- [EXTRACTO DE PÁGINA]:

>>>>

Para Castoriadis el objetivo de todo proyecto revolucionario debe apuntar no sólo a la
creación de nuevas instituciones sino también a instaurar una relación entre lo instituido y lo
instituyente que haga explícita la existencia de esta última instancia. A esta nueva relación, se
le da el nombre de autonomía: un hacer explícito, lúcido y reflexivo de las leyes de un
colectivo anónimo por el colectivo mismo. Tanto las sociedades autónomas como las
heterónomas son un producto de la autoinstitución imaginaria de instituciones por parte de un
colectivo anónimo. Aquello que las diferencia es que la autonomía es un modo de ser de la
sociedad en la que ésta asume que es ella misma quien producen las normas que la rigen, y
puede, por ello, cuestionarlas en todo momento; la heteronomía, en cambio, al ubicar la ley en
una fuente extrasocial, impide la interrogación respecto de las propias instituciones. El primer
atisbo de autonomía aparece en la antigüedad griega con el surgimiento de la política y la
filosofía, y por segunda vez, a fines de la Edad Media en Europa Occidental con la aparición de
los movimientos democráticos.

<<<<

- [LISTA DE REGISTROS]:
>>>>

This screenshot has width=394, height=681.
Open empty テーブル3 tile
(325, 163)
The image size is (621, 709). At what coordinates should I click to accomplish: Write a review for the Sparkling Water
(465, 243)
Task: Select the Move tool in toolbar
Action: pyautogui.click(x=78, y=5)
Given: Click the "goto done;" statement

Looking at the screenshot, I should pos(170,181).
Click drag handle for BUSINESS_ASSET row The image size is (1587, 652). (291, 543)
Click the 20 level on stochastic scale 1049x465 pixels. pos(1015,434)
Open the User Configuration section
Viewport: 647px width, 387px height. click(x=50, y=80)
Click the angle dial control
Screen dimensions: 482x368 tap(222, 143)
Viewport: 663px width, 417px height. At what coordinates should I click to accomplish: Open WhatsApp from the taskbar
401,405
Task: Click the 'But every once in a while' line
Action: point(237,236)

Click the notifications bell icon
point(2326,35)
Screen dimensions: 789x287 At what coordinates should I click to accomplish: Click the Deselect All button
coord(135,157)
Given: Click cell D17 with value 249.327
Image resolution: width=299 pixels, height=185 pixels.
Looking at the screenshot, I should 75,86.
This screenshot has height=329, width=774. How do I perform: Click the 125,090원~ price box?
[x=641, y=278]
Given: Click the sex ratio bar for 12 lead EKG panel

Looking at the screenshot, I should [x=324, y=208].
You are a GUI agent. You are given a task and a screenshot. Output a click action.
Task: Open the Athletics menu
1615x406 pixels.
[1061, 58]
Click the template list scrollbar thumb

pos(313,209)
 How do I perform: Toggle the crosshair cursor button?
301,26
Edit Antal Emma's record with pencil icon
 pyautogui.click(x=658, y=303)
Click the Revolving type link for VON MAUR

<<<<

- [CONJUNTO DE TAREAS]:
1. Resume en menos palabras el párrafo del extracto sobre Castoriadis que empieza con "Para Castoriadis el objetivo de todo proyecto revolucionario" y conserva sus datos principales.
2. Según el extracto sobre Castoriadis, ¿con qué surgimiento aparece el primer atisbo de autonomía en la antigüedad griega?
3. Prosigue el extracto sobre Castoriadis a partir de su última oración.
Los registros no tienen relación alguna con el extracto sobre Castoriadis.

- [RESPUESTAS POR TAREA]:
1. Según Castoriadis, un proyecto revolucionario no solo debe crear nuevas instituciones, sino también establecer una relación entre lo instituido y lo instituyente que haga explícito lo instituyente. Esa relación se llama autonomía: que un colectivo anónimo haga sus propias leyes de forma explícita, lúcida y reflexiva. Tanto las sociedades autónomas como las heterónomas surgen de la autoinstitución imaginaria de un colectivo anónimo. La diferencia es que la sociedad autónoma reconoce que ella misma produce sus normas y puede cuestionarlas siempre. La heterónoma, en cambio, sitúa la ley en una fuente extrasocial y así impide interrogar sus instituciones. La autonomía apareció por primera vez en la antigua Grecia, con la política y la filosofía. Volvió a aparecer a fines de la Edad Media en Europa Occidental, con los movimientos democráticos.

2. Con el surgimiento de la política y la filosofía.

3.
Al referirse a las instituciones de la antigua Grecia, Castoriadis distingue tres esferas en
lugar de la dos en las que, según la tradición teórica inaugurada por Arendt, se dividía la
sociedad helénica. Al restringir el análisis a las esferas al oikos y la polis, de acuerdo a
Castoriadis, se pierde vista el hecho de que realidad la articulación entre lo público y lo privado
era más compleja en Grecia. Desde la perspectiva castoriadiana, existían las esferas del oikos,
la ecclesia, y el agora (Castoriadis, 1998). La primera es el espacio denominado
“privado/privado”; el sitio de la privacidad del ciudadano. Sin embargo, esta intangibilidad no
es absoluta. Toda sociedad autónoma, debe respetar la “intangibilidad” del oikos en tanto y en
cuanto, no se violen en el hogar las leyes penales. Las normas surgidas de la ecclesia, ponen
límites a aquello que es factible de realizar dentro de la esfera privada (Castoriadis, 1998: 89).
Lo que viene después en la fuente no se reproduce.